[Lazarus] clarification / Re: constant-highlight ? [Re: quick opinion poll / pascal highlighting "case"]
Jürgen Hestermann
juergen.hestermann at gmx.de
Tue May 25 10:36:30 CEST 2010
> This was already and always the case. any identifier, char, number
> is/was highlighted the same never mind if it is in a case label, an
> assignment, an expression .....
Yes, and I think it should not be changed.
> The question was, if a case label (any case-label, never mind it being a
> number, char, string, ident) should have any additional highlights.
> So case labels will stand out from other source?
I don't think so.
> The idea is that they are kind of a "section header" introducing a block
> of code, that is bound to a condition.
Yes, but that's better done with indentation. I always use a formatting like this:
case x of
1,2,3:
begin
... do something
end;
4,5,6:
begin
... do something
end;
7,8,9:
begin
... do something
end;
else
... do something
end; // of case
> In other conditions, you have the "if then" being bold, and the actual
> expression local to the highlighted conditon marker (if then)
> In case of a "case" the label can be far away from the highlight of the
> "case of" => it does not stand out, and can be overlooked.
Formatting helps here more I think. The same applies to "IF ... THEN ... ELSE". The ELSE part can be far away from the IF too.

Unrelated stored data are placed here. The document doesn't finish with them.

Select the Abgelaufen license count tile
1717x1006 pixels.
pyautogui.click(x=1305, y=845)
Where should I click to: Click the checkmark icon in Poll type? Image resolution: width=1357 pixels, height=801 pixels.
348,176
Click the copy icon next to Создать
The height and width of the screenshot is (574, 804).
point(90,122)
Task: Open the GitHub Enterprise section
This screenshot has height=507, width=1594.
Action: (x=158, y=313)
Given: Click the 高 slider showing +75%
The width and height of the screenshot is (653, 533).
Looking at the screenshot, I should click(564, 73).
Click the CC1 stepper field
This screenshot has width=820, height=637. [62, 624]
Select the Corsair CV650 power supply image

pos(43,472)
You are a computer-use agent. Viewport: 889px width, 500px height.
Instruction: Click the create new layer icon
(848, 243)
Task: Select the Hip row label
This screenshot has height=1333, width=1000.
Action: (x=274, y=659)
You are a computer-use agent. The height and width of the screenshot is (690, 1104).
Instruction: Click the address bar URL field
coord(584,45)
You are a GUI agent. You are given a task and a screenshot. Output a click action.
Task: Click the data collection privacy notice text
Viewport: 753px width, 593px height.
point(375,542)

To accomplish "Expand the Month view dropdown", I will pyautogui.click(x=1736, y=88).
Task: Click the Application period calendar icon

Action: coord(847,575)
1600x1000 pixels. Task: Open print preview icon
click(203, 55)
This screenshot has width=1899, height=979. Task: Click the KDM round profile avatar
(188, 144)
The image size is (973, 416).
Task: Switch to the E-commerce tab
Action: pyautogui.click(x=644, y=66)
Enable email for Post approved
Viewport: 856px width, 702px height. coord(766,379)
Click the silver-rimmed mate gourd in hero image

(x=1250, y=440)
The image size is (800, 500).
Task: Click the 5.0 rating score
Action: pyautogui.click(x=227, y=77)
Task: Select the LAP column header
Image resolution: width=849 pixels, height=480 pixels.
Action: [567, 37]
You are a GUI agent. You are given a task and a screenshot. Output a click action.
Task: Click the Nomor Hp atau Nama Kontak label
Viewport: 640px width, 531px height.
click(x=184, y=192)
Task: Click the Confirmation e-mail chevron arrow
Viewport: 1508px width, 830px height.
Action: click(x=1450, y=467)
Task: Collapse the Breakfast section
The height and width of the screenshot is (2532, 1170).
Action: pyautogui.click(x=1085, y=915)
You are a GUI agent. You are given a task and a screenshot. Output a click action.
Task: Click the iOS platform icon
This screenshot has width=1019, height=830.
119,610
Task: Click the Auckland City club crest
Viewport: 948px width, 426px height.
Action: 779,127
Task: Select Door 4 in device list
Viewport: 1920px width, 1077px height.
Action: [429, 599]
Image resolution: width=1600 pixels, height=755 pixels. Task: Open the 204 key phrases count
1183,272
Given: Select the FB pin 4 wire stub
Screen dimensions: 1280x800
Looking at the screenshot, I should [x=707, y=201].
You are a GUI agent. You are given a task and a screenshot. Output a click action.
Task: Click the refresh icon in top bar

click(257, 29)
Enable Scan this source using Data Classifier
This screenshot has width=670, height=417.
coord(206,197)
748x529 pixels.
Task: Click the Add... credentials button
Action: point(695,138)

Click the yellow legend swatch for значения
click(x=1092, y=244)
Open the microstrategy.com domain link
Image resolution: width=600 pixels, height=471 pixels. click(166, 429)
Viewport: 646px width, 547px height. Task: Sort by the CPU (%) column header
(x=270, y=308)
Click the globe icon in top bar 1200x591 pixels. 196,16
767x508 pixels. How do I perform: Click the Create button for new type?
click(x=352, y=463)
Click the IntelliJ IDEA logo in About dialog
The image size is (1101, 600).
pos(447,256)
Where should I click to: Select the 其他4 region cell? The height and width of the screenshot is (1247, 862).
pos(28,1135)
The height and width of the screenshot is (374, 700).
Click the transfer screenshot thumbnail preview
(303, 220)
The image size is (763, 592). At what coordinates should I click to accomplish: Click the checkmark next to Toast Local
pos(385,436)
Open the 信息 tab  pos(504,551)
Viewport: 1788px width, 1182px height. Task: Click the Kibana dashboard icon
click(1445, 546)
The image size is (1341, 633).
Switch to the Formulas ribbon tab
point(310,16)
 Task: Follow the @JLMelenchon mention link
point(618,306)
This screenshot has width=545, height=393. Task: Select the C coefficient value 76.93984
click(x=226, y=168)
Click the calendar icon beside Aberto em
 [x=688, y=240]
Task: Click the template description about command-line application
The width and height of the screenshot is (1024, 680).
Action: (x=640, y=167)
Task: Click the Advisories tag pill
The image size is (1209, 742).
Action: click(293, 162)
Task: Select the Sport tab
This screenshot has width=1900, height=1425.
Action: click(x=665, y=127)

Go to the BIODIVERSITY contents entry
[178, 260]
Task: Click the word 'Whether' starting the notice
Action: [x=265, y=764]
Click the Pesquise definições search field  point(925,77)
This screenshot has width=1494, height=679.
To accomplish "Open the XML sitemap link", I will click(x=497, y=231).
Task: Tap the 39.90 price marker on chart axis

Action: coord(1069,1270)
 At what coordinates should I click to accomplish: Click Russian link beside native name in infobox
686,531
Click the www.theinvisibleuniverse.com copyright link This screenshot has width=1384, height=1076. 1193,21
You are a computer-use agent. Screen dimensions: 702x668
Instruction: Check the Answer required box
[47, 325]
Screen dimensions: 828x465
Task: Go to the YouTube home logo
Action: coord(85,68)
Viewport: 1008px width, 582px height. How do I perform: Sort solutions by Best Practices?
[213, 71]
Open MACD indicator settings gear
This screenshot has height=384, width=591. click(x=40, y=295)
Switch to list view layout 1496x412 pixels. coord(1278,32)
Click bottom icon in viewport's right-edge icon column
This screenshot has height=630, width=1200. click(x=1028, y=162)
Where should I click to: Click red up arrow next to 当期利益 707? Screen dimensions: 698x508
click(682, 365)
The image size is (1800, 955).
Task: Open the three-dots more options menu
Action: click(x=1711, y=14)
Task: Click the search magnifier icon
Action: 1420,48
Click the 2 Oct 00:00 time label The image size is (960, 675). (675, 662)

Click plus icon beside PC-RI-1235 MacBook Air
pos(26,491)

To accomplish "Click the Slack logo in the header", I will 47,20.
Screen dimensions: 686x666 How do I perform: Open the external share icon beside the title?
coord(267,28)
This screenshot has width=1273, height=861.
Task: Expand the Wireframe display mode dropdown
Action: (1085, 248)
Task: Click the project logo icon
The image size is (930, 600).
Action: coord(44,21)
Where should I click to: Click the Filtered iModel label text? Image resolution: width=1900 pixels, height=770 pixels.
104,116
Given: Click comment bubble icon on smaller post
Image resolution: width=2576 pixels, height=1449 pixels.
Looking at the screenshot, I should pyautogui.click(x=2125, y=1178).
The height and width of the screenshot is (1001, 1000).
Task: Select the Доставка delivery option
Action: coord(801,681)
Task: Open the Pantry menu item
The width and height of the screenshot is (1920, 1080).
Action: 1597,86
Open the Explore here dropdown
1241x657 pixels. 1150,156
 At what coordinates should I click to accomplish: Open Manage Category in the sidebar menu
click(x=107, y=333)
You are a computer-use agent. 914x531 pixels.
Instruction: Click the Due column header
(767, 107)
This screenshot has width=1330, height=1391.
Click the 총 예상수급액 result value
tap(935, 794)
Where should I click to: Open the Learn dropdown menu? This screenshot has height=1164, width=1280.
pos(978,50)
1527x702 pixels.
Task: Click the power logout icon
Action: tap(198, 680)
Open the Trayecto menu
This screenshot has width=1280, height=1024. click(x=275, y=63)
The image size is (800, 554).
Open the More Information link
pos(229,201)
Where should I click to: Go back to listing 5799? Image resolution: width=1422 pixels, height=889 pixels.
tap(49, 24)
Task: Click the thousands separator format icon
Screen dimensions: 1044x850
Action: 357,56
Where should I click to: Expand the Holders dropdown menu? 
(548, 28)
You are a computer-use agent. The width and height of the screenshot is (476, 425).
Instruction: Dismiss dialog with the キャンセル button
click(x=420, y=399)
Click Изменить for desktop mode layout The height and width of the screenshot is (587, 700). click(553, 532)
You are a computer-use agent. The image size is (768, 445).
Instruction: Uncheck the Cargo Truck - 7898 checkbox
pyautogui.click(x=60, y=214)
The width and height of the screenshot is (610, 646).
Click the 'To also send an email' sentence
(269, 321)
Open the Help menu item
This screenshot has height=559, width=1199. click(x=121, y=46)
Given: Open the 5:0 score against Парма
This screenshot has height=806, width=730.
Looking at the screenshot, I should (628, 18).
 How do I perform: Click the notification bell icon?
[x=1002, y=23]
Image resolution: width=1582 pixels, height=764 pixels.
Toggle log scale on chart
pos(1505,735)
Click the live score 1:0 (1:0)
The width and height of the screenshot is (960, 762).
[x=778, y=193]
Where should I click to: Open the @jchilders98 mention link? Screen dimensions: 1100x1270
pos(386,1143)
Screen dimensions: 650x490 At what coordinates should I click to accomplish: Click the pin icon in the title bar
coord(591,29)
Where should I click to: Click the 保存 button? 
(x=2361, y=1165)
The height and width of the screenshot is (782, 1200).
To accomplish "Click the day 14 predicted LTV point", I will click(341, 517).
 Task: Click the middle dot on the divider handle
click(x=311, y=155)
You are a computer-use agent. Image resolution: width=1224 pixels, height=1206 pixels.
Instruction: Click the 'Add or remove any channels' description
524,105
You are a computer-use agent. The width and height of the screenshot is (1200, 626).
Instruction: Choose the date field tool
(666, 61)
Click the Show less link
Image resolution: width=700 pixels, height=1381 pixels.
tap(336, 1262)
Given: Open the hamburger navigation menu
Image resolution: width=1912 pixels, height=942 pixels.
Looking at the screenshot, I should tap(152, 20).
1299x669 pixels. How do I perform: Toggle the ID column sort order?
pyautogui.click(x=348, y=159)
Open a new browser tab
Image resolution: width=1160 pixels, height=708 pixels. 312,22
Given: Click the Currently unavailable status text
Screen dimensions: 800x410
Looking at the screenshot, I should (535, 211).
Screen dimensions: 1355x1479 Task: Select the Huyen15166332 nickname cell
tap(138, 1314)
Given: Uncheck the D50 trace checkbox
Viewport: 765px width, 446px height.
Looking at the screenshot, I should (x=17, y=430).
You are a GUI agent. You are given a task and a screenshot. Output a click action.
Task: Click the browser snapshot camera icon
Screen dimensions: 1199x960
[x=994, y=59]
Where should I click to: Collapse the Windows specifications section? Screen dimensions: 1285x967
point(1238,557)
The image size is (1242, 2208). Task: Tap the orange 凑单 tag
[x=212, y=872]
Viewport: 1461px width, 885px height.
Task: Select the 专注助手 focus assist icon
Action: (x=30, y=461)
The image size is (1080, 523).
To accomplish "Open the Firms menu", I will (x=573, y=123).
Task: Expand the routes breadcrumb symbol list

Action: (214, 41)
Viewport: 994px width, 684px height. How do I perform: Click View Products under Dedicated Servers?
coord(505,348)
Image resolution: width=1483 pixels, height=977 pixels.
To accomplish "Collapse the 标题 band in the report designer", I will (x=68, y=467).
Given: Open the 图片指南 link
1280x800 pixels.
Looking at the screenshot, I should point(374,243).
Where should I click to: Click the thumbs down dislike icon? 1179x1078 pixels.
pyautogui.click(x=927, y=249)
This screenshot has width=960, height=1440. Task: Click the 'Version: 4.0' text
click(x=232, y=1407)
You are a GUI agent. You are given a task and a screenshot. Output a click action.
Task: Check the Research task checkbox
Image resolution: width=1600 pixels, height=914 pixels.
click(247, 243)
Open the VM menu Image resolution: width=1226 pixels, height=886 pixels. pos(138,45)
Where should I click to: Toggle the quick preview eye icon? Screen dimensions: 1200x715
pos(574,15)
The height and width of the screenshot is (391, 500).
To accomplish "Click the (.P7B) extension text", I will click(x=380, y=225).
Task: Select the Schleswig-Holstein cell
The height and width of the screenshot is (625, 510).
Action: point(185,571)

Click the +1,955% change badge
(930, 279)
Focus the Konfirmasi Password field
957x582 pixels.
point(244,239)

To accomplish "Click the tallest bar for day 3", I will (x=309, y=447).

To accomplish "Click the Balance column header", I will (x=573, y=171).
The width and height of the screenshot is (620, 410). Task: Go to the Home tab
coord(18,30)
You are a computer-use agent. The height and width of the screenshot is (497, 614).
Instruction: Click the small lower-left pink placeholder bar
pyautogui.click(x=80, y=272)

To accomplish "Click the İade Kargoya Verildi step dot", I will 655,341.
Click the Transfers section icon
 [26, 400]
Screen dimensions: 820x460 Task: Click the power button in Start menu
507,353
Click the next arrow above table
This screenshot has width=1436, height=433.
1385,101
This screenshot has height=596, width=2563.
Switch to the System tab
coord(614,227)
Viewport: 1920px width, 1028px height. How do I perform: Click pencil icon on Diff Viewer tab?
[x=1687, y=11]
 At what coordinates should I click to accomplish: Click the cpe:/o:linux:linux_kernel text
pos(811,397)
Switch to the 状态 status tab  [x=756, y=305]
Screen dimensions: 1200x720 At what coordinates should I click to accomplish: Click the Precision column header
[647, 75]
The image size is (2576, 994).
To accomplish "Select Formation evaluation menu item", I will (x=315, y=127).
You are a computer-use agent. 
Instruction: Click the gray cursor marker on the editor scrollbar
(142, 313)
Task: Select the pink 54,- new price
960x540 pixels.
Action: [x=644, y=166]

> - in small case blocks, it is easily seen by the indentation rules (if
> they are there, lets hope for it)
> - in big case blocks, there may be many levels of indent outside, and
> inside the case. It is near impossible to tell if anything is exactly on
> the case-level of indent (especially if the case itself is scrolled of
> the visible screen).
I always follow a strict indentation rule (each block is indented by 3 characters, matching BEGINs and ENDs are either on the same line or are aligned in the same column, all commands of a block start on the same column as their enclosing BEGIN END, etc.). I don't see how this can be replaced by coloring. If you have nested case statements you will still not know to which of the case statements a constant belongs to unless you have a stict intendation rule.